- _Complete the following_
**A.** Using the uFTB prediction result text, state whether each statement agrees with it, answering yes or no and quoting the deciding words. (i) The prediction result from uFTB is modified for the s2 and s3 channels. (ii) fallThroughErr is set to valid when the end address represented by pftAddr is smaller than the start address of the predicted block. (iii) uFTB indexes two two-bit saturating counters based on s1_pc.
**B.** From the uFTB prediction result text, return the part that opens with the words containing "Prediction Result Generation" and closes with "and s3 channels.", copied verbatim.

- _Extract to read_
Prediction Result Generation

After indexing the corresponding FTB item and two two-bit saturating counters based on s1_pc, uFTB needs to generate a prediction result based on them. The prediction result generated by uFTB will be outputted through the s1 channel when s1 pipeline is valid, and will not be modified for s2 and s3 channels.

The signal generation method in the s1 prediction result can refer to the following list:

• hitWhether the FTB item hits
  • Generation method: resp_hit signal in FauFTBWay, one of them is valid
• slot_valids: Slot valid bit, indicating whether each slot in the ftb item is valid
• targets: Jump target address corresponding to each slot
• offsets: The offset of each instruction in the slot relative to the starting address of the prediction block
• is_jal: Whether the prediction block contains a jal instruction
• is_jalr: Whether the prediction block contains a jalr instruction
• is_call: Whether the prediction block contains a call instruction
• is_ret: Whether the prediction block contains a ret instruction
• last_may_be_rvi_call: Signal indicating that the last slot in the prediction block may be an RVI type call instruction
• is_br_sharing: The signal stored in the last slot (tailSlot) indicates a conditional branch instruction.
  • Generation: Exported from the corresponding field in the FTB entry.
• fallThroughErr: The pftAddr recorded in the FTB entry is incorrect.
  • Generation: Compare whether the end address represented by pftAddr is greater than the start address of the predicted block. If it is smaller, an error has occurred, and this signal is set to valid. This situation may occur when the PC indexes an incorrect FTB entry.
• fallThroughAddr: The end address of the predicted block.

- _Records_

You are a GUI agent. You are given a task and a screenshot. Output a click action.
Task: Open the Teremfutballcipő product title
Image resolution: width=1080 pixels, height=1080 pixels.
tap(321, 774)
---
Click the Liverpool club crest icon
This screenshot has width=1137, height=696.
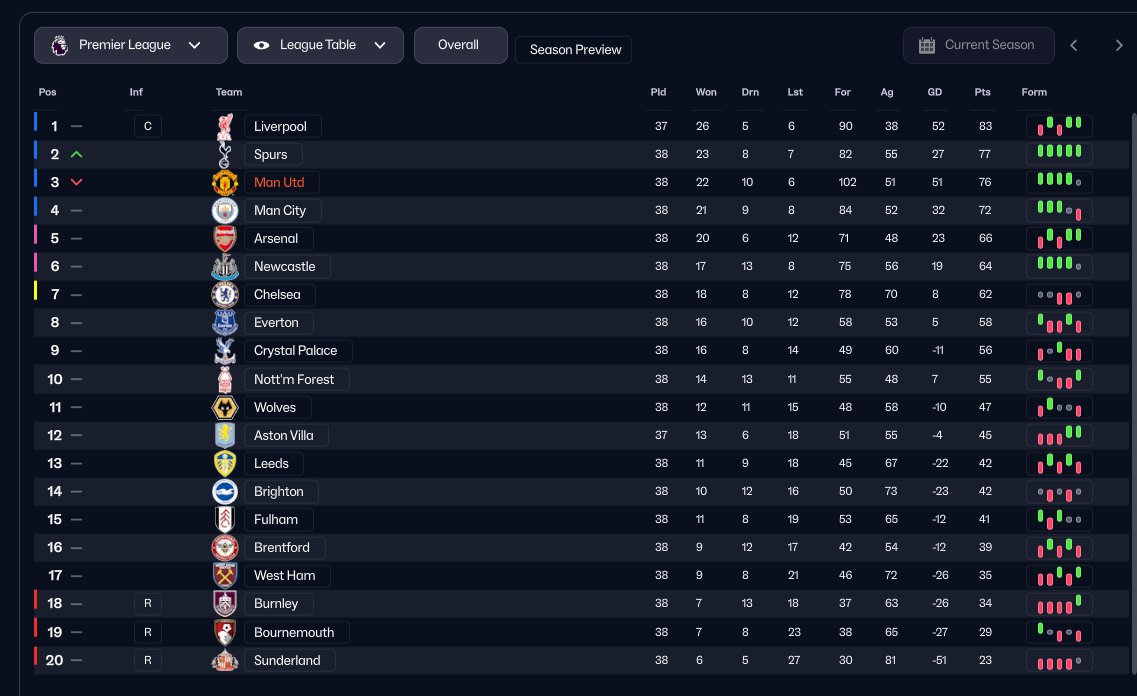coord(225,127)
==
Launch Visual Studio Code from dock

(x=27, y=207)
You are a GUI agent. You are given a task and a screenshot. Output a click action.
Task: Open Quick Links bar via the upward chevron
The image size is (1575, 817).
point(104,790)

- _Answers for the exercise_
**A.**
(i) No: "will not be modified for s2 and s3 channels"
(ii) Yes: "If it is smaller, an error has occurred, and this signal is set to valid."
(iii) Yes: "After indexing the corresponding FTB item and two two-bit saturating counters based on s1_pc"

**B.**
Prediction Result Generation

After indexing the corresponding FTB item and two two-bit saturating counters based on s1_pc, uFTB needs to generate a prediction result based on them. The prediction result generated by uFTB will be outputted through the s1 channel when s1 pipeline is valid, and will not be modified for s2 and s3 channels.